The Newton City Council will hold a public hearing on Monday to consider a request by some downtown property owners to re-establish a self-supporting improvement district with the extra property taxes levied on the commercial property owners going toward making improvements in the area.
Earlier this year, a committee comprised of downtown business operators Joe Urias, Bruce Showalter and Bonnie Terpstra, and Chamber Director Darrell Sarmento filed a petition seeking to re-establish a Downtown Self-Supported Municipal Improvement District (SSMID).
Until 2006 and for 20 years prior, an eight-block area surrounding the Jasper County Courthouse had previously held a SSMID designation with the $1.75 per $1,000 taxable value assessment going toward such things as lighting, flowers and other improvements in the area, projects decided upon by the business owners in the district.
The proposal before the council includes that same eight block area but expands it to encompass commercial properties north and south of First Avenue between West Fourth Street and East Fourth Street.

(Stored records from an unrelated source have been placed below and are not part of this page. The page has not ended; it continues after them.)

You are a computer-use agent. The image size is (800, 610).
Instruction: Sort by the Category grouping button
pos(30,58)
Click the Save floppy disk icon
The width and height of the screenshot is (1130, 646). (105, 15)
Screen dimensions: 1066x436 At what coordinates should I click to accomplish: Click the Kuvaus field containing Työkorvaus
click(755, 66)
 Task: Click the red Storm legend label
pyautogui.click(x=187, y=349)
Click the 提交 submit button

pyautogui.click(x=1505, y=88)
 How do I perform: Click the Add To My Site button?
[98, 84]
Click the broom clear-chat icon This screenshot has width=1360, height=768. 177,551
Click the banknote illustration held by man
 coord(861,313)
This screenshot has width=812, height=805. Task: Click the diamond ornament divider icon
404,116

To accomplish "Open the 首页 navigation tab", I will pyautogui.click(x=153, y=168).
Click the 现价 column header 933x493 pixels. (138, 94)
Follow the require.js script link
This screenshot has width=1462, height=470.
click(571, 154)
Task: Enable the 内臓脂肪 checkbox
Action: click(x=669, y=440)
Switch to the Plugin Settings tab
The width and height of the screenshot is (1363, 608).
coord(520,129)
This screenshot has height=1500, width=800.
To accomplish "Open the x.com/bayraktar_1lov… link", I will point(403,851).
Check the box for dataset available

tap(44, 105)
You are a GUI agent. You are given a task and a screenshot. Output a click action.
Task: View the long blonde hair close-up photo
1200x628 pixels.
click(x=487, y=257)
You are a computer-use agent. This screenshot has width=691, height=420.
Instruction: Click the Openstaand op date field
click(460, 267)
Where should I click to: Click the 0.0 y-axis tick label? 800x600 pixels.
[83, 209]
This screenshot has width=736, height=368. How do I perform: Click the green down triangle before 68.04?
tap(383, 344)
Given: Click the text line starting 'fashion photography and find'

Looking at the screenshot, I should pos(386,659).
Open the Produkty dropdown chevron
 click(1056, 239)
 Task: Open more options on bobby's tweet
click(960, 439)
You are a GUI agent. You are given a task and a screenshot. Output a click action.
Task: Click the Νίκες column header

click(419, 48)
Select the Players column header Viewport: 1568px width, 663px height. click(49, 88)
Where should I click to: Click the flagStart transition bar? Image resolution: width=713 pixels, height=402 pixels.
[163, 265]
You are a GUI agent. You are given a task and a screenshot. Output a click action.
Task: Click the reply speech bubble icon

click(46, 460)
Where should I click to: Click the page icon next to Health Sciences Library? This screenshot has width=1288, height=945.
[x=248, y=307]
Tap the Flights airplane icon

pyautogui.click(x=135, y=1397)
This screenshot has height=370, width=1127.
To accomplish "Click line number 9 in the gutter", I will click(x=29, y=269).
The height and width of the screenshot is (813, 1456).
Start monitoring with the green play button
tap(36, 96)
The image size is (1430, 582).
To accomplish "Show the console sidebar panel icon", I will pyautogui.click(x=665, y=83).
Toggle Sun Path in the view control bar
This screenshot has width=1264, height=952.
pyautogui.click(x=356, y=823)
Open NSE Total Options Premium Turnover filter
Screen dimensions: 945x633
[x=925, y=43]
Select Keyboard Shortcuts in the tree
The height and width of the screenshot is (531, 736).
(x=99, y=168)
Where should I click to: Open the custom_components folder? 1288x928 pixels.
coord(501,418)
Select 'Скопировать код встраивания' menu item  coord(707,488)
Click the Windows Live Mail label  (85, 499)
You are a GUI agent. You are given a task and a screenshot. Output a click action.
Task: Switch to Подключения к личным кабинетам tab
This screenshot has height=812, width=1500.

The proposal also calls for a lower levy rate of $1 per $1,000 taxable value with the distrcit to sunset five years after establishment. Based on the total value of the proposed district at approximately $13.9 million, the $1 levy would generate about $13,900 each year. The money would be placed into a special fund overseen by a board comprised of property owners within the district.
In order for the first reading of the ordinance to pass on Monday, following closure of the public hearing, five of the six council members would be required to vote for its approval. However, if a petition against its establishment signed by at least 25 percent of the owners in the proposed district representing 25 percent of taxable value is submitted at any time during the three readings process, the council is required by state law to vote unanimously on its passage. The proposal would be withdrawn if a petition containing the signatures of 40 percent of ownership representing 40 percent of value is filed at any time during the process.
Upon final council approval, which would not occur until its July 18 meeting, the support of three-fourths of the property owners within the district would need to be secured. There are 121 properties within the district.
City officials are supportive of efforts to re-establish the downtown improvement district citing a recent citizen survey where 64 percent of respondents indicated that improving the downtown business area is "very important" to growth issues facing the community.
"The proposal represents the growing community desire to address curb appeal issues, as well as bring back some team work and cohesiveness to the Downtown Business District," the report to council states. "Recent efforts ranging from the High School Red Pride Service Day to the growing Chamber of Commerce membership; from the high degree of public involvement in Comprehensive Plan effort to the hundreds of hours dedicated to the Downtown by the Historic Preservation Commission all indicate that the community is ready to make some signficant improvements to the appearance and business environment in Newton, especially downtown."